That sounds fine by me.

Yes, that would be fine. But still, I don't see the point of having a function that just returns a guess when the cost of doing the actual check will be paid anyway.

I don't know what you mean by "actual check". What I'm saying is that we have 2 algorithms: the crappy one, which has to loop over a list of every possible file descriptor, that gets used on OpenBSD and maybe some similar platforms, and the good one, which can be used on all the other UNIX-y systems that we currently support. We have a cheap, one-time, start-up check that determines which one we should use.

Although, if someone cares about other obscure platforms, another way to go about this would be to have a whitelist, and then a run-time check that gets performed if the current platform isn't in the whitelist: the check would be something like,

  • pipe()
  • dup2() one of the ends to some high number, near, but not at, RLIMIT_NOFILE
  • _listOpenFDs() and see if both ends and the dup2'd end show up in the result, but NOT the should-be-invalid numbers around the dup2'd end.

I don't understand that part. What are you trying to test?

Whether or not /dev/fd does what we think it does. When I say "_listOpenFDs() and see ..." I mean, call the implementation that lists /dev/fd and check its results. If we get a static 0->64, then it's a platform like OpenBSD, and we switch to using the other algorithm for listing open FDs.
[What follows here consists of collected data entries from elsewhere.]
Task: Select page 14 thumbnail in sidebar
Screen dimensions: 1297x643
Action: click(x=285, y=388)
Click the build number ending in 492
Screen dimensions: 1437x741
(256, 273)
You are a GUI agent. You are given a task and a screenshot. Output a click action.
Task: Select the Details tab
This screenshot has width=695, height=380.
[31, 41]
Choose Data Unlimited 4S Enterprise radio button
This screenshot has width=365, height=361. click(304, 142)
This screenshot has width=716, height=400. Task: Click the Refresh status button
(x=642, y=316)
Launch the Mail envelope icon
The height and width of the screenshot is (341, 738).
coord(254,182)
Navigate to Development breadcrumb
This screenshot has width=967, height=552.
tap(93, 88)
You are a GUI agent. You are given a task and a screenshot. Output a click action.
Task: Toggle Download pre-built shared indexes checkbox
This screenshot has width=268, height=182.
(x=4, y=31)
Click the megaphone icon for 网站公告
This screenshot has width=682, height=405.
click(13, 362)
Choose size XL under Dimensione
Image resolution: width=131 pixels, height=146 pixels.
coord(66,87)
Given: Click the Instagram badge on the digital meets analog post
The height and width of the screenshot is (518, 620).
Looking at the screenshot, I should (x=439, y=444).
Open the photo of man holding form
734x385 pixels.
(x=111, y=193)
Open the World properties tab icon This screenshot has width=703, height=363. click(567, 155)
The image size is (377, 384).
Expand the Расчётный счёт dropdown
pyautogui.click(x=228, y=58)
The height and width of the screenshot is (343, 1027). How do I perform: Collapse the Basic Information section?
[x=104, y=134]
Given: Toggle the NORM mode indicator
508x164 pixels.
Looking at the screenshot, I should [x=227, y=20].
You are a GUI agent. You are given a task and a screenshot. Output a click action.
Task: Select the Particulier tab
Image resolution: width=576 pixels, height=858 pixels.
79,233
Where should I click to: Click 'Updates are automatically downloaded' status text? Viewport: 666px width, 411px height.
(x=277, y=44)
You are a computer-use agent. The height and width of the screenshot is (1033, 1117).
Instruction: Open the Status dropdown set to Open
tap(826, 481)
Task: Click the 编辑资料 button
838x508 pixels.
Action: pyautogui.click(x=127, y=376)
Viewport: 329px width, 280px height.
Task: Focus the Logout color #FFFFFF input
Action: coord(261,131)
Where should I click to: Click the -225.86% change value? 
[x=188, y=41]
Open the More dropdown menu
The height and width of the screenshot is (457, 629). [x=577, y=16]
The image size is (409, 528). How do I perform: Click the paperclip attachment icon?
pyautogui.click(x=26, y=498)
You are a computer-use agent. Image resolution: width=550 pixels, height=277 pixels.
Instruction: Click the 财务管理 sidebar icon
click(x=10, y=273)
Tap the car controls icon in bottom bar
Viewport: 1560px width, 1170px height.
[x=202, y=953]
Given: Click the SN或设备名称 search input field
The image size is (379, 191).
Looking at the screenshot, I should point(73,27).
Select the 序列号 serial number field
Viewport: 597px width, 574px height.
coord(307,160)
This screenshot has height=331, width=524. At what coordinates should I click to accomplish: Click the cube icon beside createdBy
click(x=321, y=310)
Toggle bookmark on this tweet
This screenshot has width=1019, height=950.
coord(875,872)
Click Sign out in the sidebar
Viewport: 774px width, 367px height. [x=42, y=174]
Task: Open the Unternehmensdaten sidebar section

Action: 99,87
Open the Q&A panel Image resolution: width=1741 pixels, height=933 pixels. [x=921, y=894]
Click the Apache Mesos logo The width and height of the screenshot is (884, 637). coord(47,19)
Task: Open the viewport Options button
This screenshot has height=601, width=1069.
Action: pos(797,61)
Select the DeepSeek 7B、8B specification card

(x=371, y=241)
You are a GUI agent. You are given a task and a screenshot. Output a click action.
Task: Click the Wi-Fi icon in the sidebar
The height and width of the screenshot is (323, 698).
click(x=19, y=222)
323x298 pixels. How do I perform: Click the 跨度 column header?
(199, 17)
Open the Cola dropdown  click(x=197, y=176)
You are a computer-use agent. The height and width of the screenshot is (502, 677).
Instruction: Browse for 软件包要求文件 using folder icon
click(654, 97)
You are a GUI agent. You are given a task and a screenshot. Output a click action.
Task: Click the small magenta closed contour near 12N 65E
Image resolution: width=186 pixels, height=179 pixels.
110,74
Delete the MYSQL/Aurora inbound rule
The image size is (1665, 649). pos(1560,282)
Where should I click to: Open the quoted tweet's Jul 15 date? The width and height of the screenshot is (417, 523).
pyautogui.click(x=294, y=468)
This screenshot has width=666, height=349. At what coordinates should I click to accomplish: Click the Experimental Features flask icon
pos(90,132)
This would avoid a bunch of unnecessary syscalls on platforms that we know work, but double-check in the cases where we don't. It's a bunch more work though; if I were going to implement this I'd probably skip it and just do the OpenBSD check that James suggests.

If I were pedantic, I would say that if the number of syscalls is a concern, my solution has only 2, whereas the open/read/close one is 3, plus a bogus result.

All I was saying here is that we don't want to do any startup runtime checks for the platform's behavior if we don't have to, hence the whitelist. It was imprecise to phrase that as "syscalls". total syscall count optimization is not a goal :).

If I were bitter, I would add that if the "gigantic amount" of mem (something like, what, a page?) used is a concern, then one should probably consider not using python from the beginning. Hopefully I am not :)

It takes a lot more than a page to store 9223372036854775808 file descriptors :). Even in the cases where RLIMIT_NOFILE isn't wrong, you can have servers potentially processing very large numbers of file descriptors. And it is exactly that sort of server (where the ulimits are cranked waaay up to handle lots of volume) where it's quite important to be able to efficiently spawn and terminate processes.

comment:12 in reply to: ↑ 10 ; follow-up: Changed 4 years ago by soyt

Replying to jknight:

Well, I don't think it's a bug. And I don't think it is ridiculous just because it doesn't work as you would like. Everything in /dev is static, that's it.

Right, it's not a bug, it's just a shitty, but perfectly valid, implementation which makes it a pain in the ass to support OpenBSD, since it's different from everyone else. So, a feature request.

Ok, so it is valid and it is different, and I suggest a way to support it.

The point of using /dev/fd is that it's *NOT* a guess, it returns all the open fds, even those above 1024. Your poll solution does not do that, so it is not a replacement of /dev/fd on OSes where that exists (and where it actually works properly). The poll call only lets you avoid some of the close syscalls in a for fd in range(1024): close(fd) loop...which is only used in the fallback case, and which *is* incorrect (but we hope nobody actually notices), since it won't close fds > 1024.

Ok, the 1024 limit is a misplaced leftover from the previous implementation to handle the MacOS problem. I guess it can go away if resource.getrlimit(resource.RLIMIT_NOFILE)[0] is properly implemented. Other than that I don't see the problem with my solution.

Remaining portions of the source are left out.